[Date Prev][Date Next][Thread Prev][Thread Next][Date Index][Thread Index]

Re: A (too huge) Arabic word-list (with prefixes) for spell-checkers



On Tue, May 16, 2006, Mohammed Sameer wrote about "Re: A (too huge) Arabic word-list (with prefixes) for spell-checkers":
>...
> The data set contains words from the Holy Quran, The words in the Holy Quran are sometimes
> spelled in a different way due to the script used to write the Quran.
> 
> Those words are incorrect outside the Quran context.
>...

I have looked at Dan's example on http://ivrix.org.il/projects/arabic/,
and it seems that spell-checking a modern Arabic text (that he took from
Wikipedia) worked quite well. Could it be that while that word list is not
100% correct, it still contains a substancial amount of correct data, and,
say, 90% of the words it lists are spelled correctly, and most of the remaining
words can easily be fixed by an Arabic writer?

The reason I'm asking this is because, like I said, 90% of the work that
went into Hspell was building the lexicon. We spent a very large amount of
time sifting through texts, looking for spelling errors which are in fact
correct words, to add to the lexicon. This effort became harder and hard as
our lexicon grew, and I estimate that now it takes me 10 times the effort to
find a new word to add than it took me when I was adding the first 1000 words.
The reason we had to do this slow word-finding process was that it is illegal
to just open a Hebrew dictionary, and start copying the words one by one,
so we had to find other ways to come up with missing words (we obviously
couldn't just "recall" words from memory, and we had no free Hebrew lexicon).

With Tim Buckwalter's list, you have a much better start than we did: you
can actually go over his list, word by word, and remove, or better yet fix,
any mispelled word. It should be easier, I think, than to start from scrach.

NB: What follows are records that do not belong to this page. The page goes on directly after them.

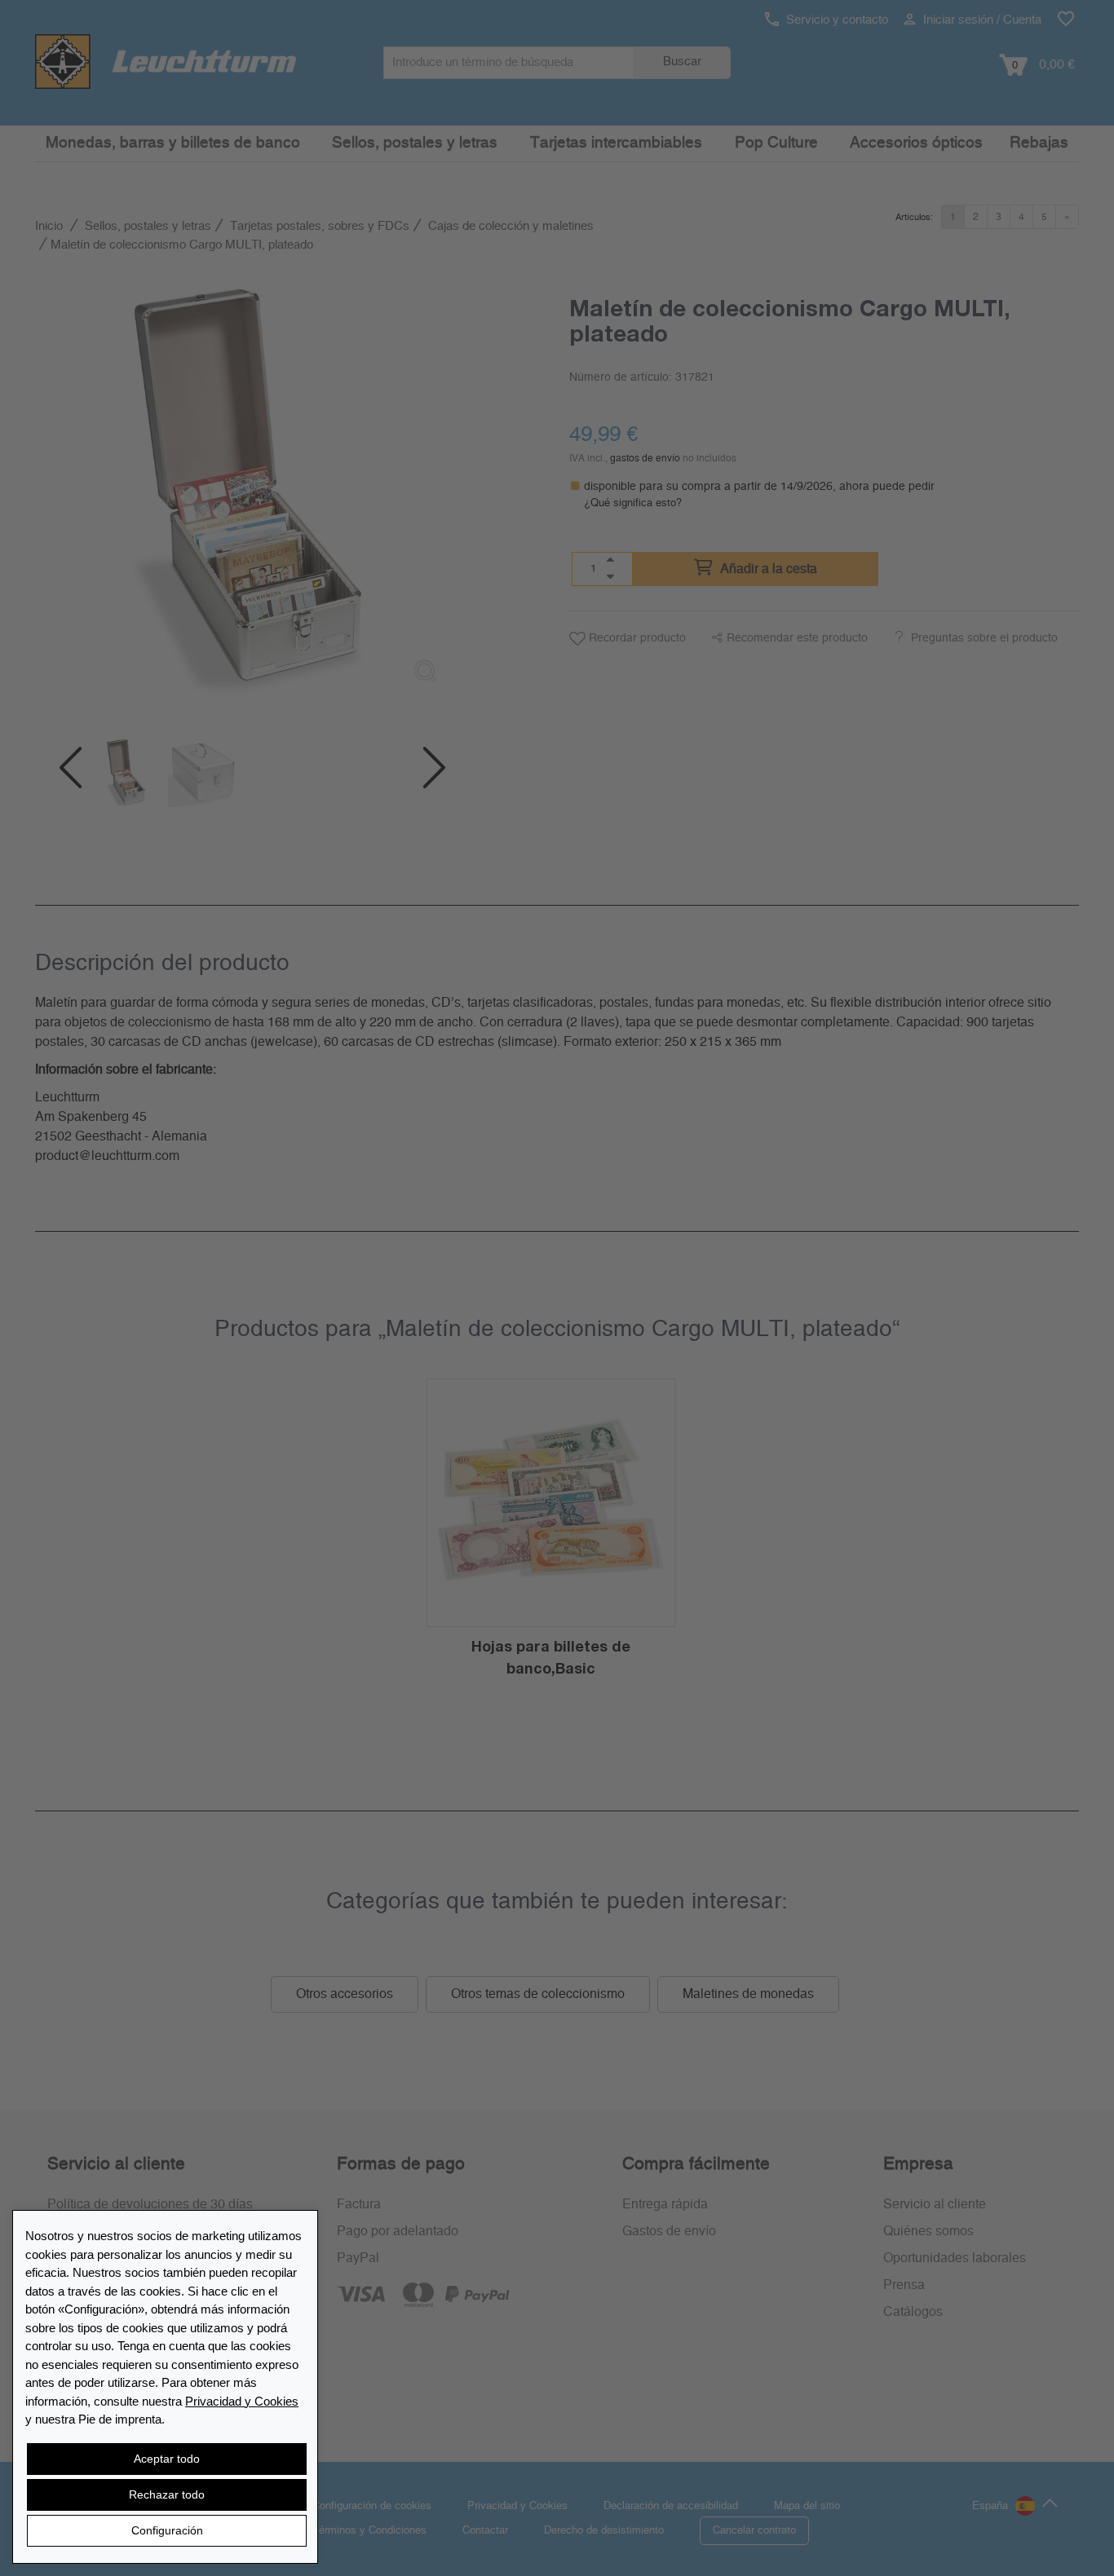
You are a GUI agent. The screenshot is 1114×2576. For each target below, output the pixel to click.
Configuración (167, 2530)
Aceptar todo (167, 2458)
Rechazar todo (167, 2494)
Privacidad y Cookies (241, 2401)
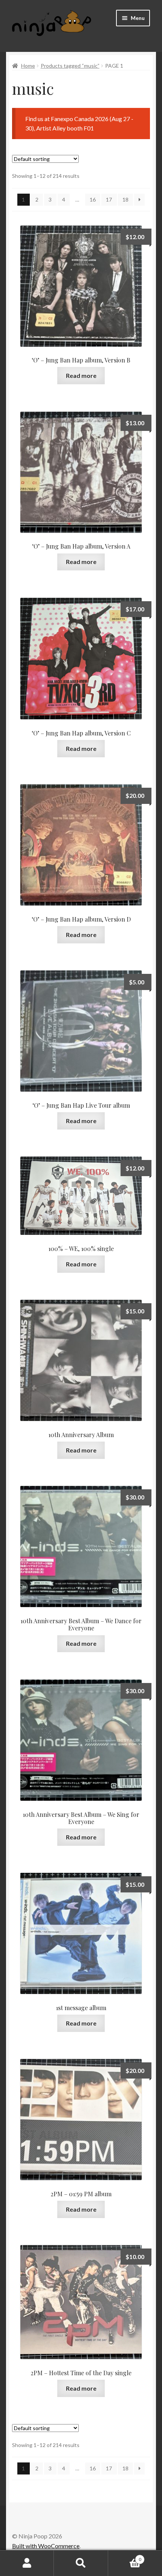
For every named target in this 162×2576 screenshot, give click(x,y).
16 (93, 199)
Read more (81, 375)
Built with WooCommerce (45, 2545)
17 (109, 199)
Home (28, 65)
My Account (27, 2563)
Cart (124, 2557)
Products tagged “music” (70, 65)
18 (125, 199)
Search (81, 2563)
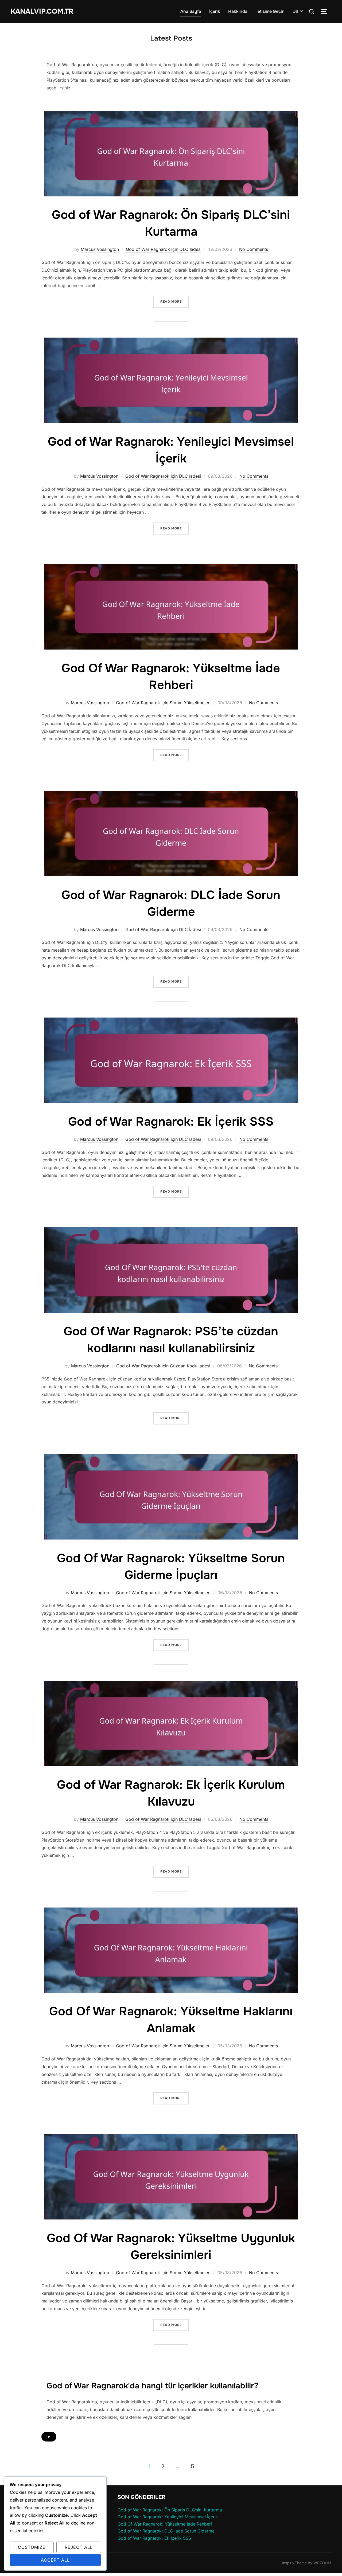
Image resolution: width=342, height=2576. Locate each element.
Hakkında (237, 11)
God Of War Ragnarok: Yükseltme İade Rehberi (165, 2524)
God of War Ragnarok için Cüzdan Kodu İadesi (163, 1365)
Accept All (55, 2560)
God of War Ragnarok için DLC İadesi (163, 249)
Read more (174, 301)
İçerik (214, 11)
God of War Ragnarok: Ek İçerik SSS (171, 1121)
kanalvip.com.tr (42, 11)
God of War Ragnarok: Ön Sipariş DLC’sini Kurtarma (170, 2509)
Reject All (79, 2547)
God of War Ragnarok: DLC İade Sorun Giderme (166, 2531)
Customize (31, 2547)
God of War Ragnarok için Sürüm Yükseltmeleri (163, 702)
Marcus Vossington (100, 249)
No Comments (253, 249)
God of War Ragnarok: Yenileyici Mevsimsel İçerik (168, 2516)
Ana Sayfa (190, 11)
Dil (295, 11)
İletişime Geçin (270, 11)
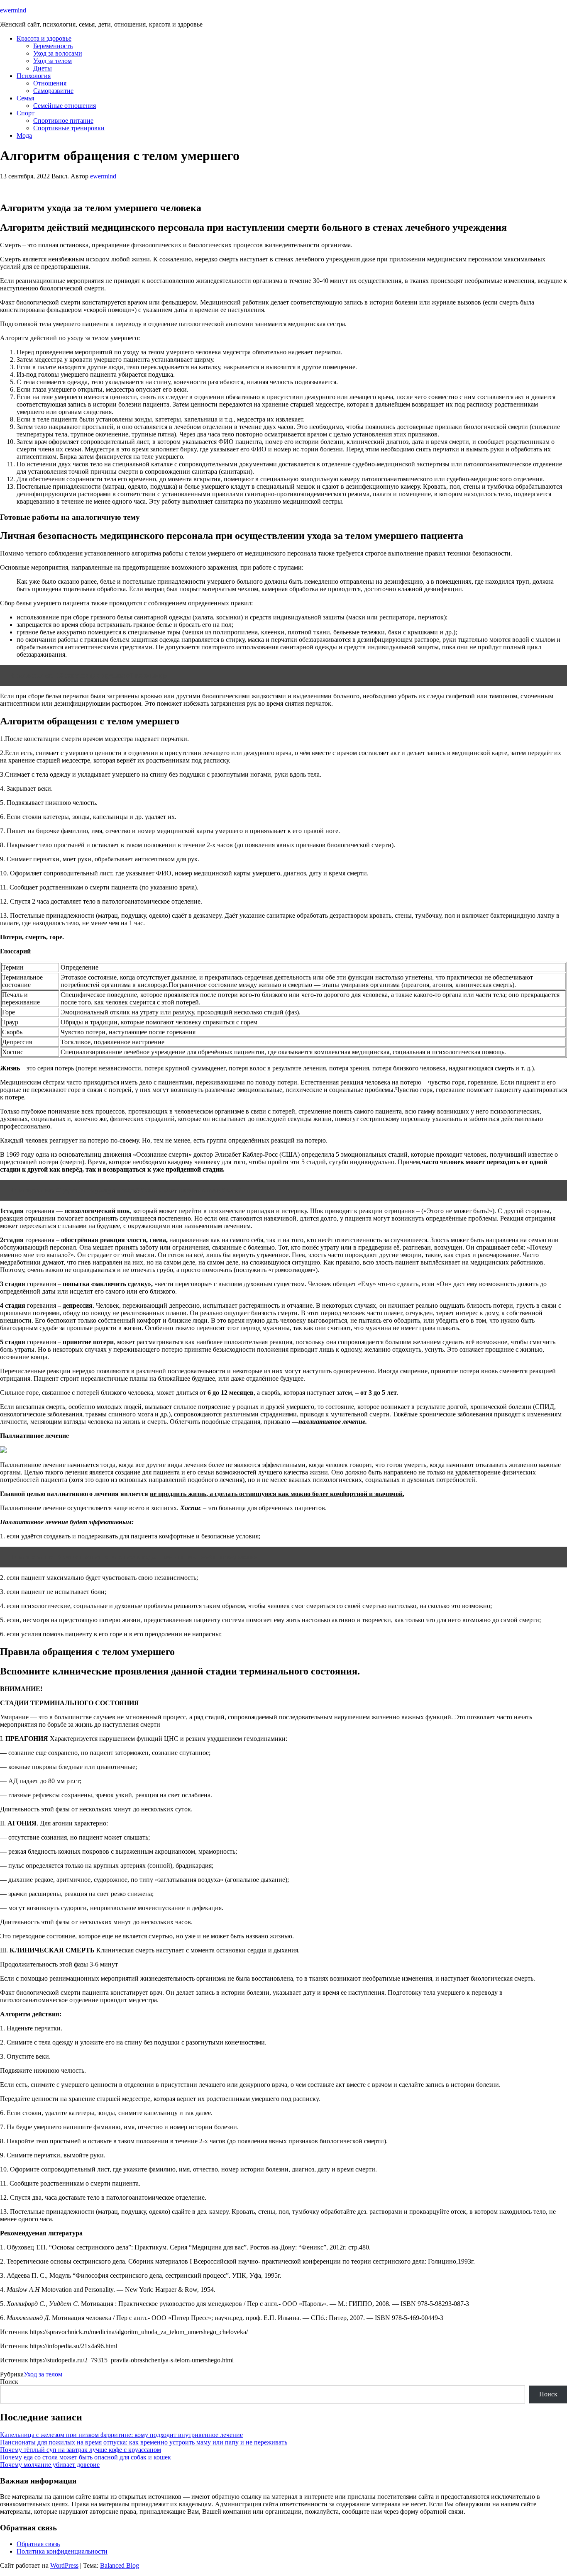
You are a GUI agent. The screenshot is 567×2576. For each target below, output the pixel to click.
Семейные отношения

Of course, you still need an inflection program in addition to the lexicon.
If you think that Tim Buckwalter's inflection program creates wrong
inflections, you can write a different one.


-- 
Nadav Har'El                        |      Tuesday, May 16 2006, 19 Iyyar 5766
nyh at math dot technion dot ac dot il             |-----------------------------------------
Phone +972-523-790466, ICQ 13349191 |Hindsight is always 20:20
http://nadav.harel.org.il           |